As brokers, we hear quite often from our clients the desire to purchase a second property whether it’s at Mt. Hood, Bend or other destinations which could take hours to get to. One of the most important factors when purchasing a second home is convenient access. Taken from first-hand experience, once the honeymoon period is over after purchasing a vacation property, it’s all too easy to talk yourself out of a long drive on a Friday after work to retreat to your vacation home. However, with dozens of floating home moorages within a half hour of Portland, the much-needed escape is only a short drive away.

On top of relaxation, these properties afford fun and entertainment such as swimming, boating, fishing, wildlife observation, kayaking, and unlimited access to waterways, islands, and much more.

We realize that floating homes may not be for everyone, but we want to bring light to these special properties….especially given the abundance of them within a short drive from Portland. As our town continues to bust at the seams, we predict more buyers will begin to consider them as an option for their primary residence or as an escape from city life.
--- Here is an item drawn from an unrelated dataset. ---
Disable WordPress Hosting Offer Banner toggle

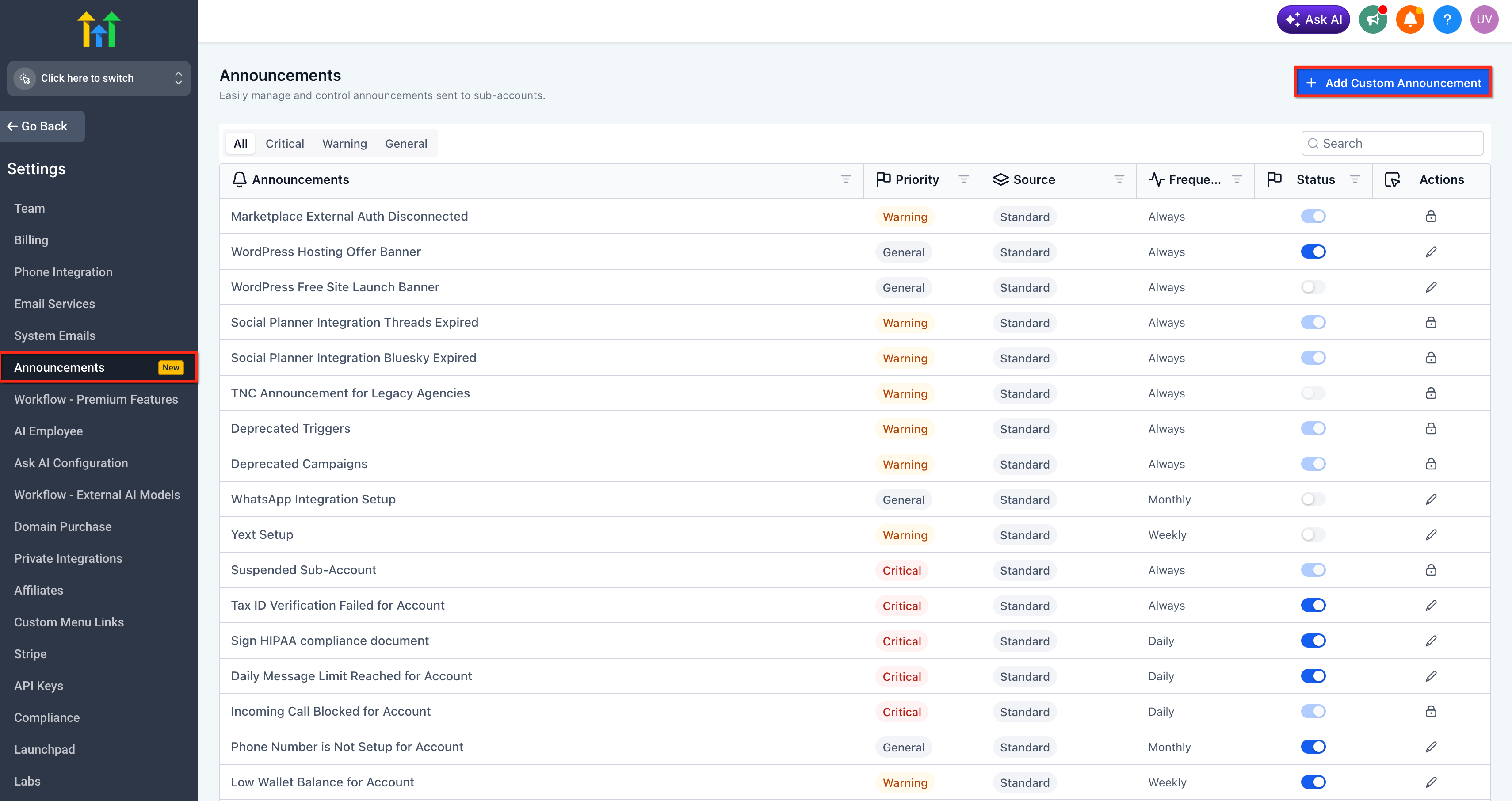point(1313,252)
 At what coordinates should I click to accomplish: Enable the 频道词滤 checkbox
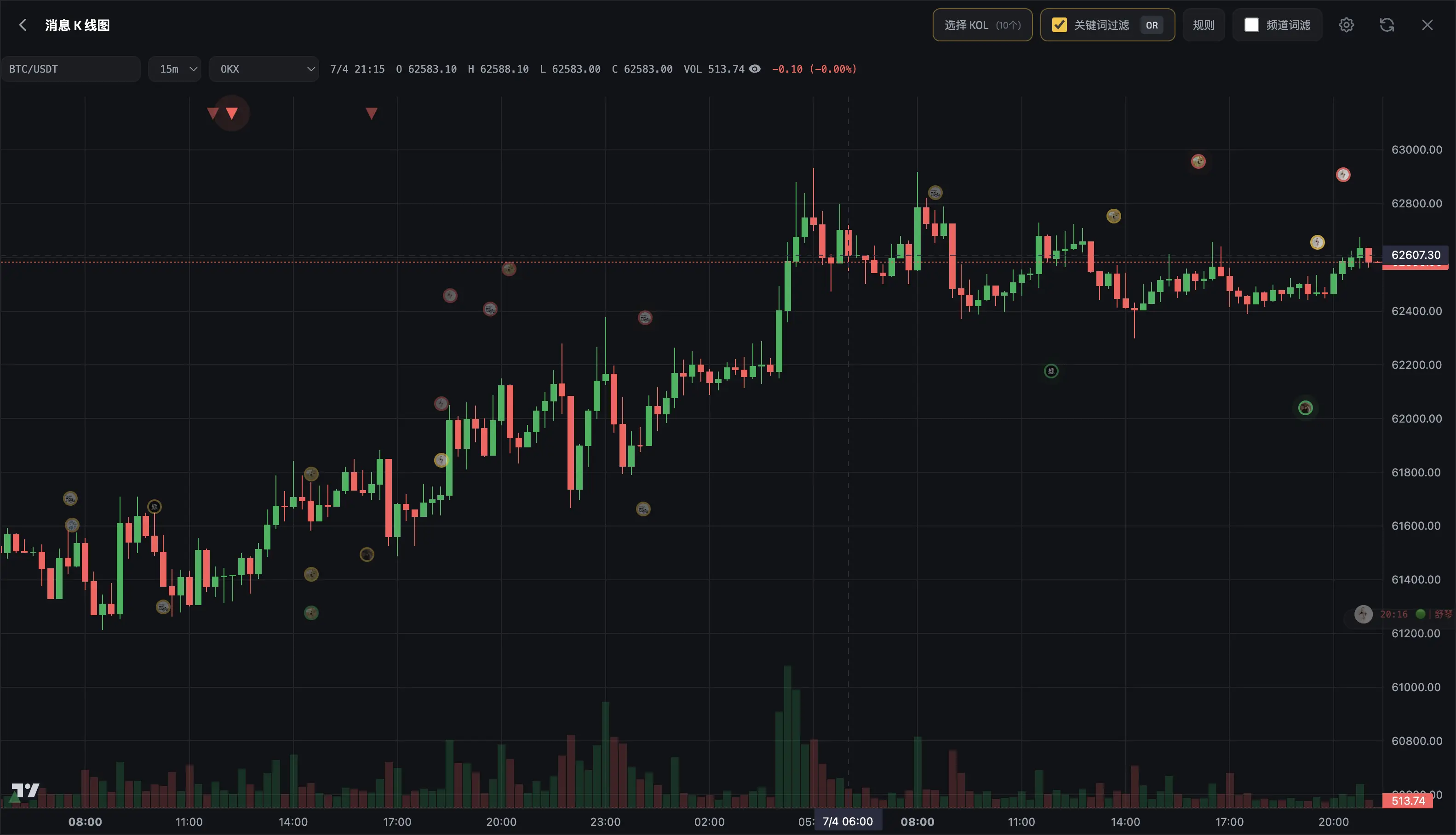coord(1252,25)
Currently, during the off-season, there are 36 floating homes for sale on the Portland area waterways ranging in price from $80k – $1.1M (with the median price of $266K).  Suprised? I was too when my family and I started looking and decided to buy one on Sauvie Island 2 ½ years ago. It was the best decision we ever made. Our summers and weekends are filled with memories that will last a lifetime.  Why wait for a vacation when you can live like you’re on one all the time!